- **Records supplied**:
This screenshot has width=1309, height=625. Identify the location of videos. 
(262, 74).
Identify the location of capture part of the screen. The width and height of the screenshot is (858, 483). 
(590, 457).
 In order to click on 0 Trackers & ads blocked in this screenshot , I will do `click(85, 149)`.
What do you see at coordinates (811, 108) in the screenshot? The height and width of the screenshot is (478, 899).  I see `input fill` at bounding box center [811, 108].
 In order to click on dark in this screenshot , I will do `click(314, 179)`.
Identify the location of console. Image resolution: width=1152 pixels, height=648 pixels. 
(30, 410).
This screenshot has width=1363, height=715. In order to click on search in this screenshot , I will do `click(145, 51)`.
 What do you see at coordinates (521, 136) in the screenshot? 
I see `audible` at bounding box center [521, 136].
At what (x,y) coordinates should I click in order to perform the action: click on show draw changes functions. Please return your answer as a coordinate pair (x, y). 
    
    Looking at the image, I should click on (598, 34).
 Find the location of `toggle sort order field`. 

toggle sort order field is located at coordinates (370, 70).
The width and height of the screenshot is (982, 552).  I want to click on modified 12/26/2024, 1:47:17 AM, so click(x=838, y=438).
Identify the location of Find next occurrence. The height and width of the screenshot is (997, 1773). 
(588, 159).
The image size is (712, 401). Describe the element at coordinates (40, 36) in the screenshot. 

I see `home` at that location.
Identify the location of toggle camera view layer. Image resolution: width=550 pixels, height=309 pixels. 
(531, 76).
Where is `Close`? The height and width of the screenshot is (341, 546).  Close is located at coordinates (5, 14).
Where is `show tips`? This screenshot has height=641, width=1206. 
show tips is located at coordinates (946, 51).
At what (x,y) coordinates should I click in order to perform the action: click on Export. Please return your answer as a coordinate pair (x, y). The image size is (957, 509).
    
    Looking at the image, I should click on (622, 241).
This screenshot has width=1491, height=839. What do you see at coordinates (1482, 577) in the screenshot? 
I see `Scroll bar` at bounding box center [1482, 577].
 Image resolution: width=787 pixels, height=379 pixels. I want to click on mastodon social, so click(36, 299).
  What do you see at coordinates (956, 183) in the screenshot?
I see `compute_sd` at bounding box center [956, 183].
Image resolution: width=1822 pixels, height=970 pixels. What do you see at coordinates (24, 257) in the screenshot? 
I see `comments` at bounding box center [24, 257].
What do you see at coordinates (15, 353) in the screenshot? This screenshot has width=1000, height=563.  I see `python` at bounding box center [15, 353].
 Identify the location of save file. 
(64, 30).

- **Challenge**: Copy out every one of the items above word for word, changing nothing.

- **Answer for the task**:
This screenshot has width=1309, height=625. Identify the location of videos. 
(262, 74).
Identify the location of capture part of the screen. The width and height of the screenshot is (858, 483). 
(590, 457).
 In order to click on 0 Trackers & ads blocked in this screenshot , I will do `click(85, 149)`.
What do you see at coordinates (811, 108) in the screenshot? The height and width of the screenshot is (478, 899).  I see `input fill` at bounding box center [811, 108].
 In order to click on dark in this screenshot , I will do `click(314, 179)`.
Identify the location of console. Image resolution: width=1152 pixels, height=648 pixels. 
(30, 410).
This screenshot has width=1363, height=715. In order to click on search in this screenshot , I will do `click(145, 51)`.
 What do you see at coordinates (521, 136) in the screenshot? 
I see `audible` at bounding box center [521, 136].
At what (x,y) coordinates should I click in order to perform the action: click on show draw changes functions. Please return your answer as a coordinate pair (x, y). 
    
    Looking at the image, I should click on (598, 34).
 Find the location of `toggle sort order field`. 

toggle sort order field is located at coordinates (370, 70).
The width and height of the screenshot is (982, 552).  I want to click on modified 12/26/2024, 1:47:17 AM, so click(x=838, y=438).
Identify the location of Find next occurrence. The height and width of the screenshot is (997, 1773). 
(588, 159).
The image size is (712, 401). Describe the element at coordinates (40, 36) in the screenshot. 

I see `home` at that location.
Identify the location of toggle camera view layer. Image resolution: width=550 pixels, height=309 pixels. 
(531, 76).
Where is `Close`? The height and width of the screenshot is (341, 546).  Close is located at coordinates (5, 14).
Where is `show tips`? This screenshot has height=641, width=1206. 
show tips is located at coordinates (946, 51).
At what (x,y) coordinates should I click in order to perform the action: click on Export. Please return your answer as a coordinate pair (x, y). The image size is (957, 509).
    
    Looking at the image, I should click on (622, 241).
This screenshot has width=1491, height=839. What do you see at coordinates (1482, 577) in the screenshot? 
I see `Scroll bar` at bounding box center [1482, 577].
 Image resolution: width=787 pixels, height=379 pixels. I want to click on mastodon social, so click(36, 299).
  What do you see at coordinates (956, 183) in the screenshot?
I see `compute_sd` at bounding box center [956, 183].
Image resolution: width=1822 pixels, height=970 pixels. What do you see at coordinates (24, 257) in the screenshot? 
I see `comments` at bounding box center [24, 257].
What do you see at coordinates (15, 353) in the screenshot? This screenshot has width=1000, height=563.  I see `python` at bounding box center [15, 353].
 Identify the location of save file. 
(64, 30).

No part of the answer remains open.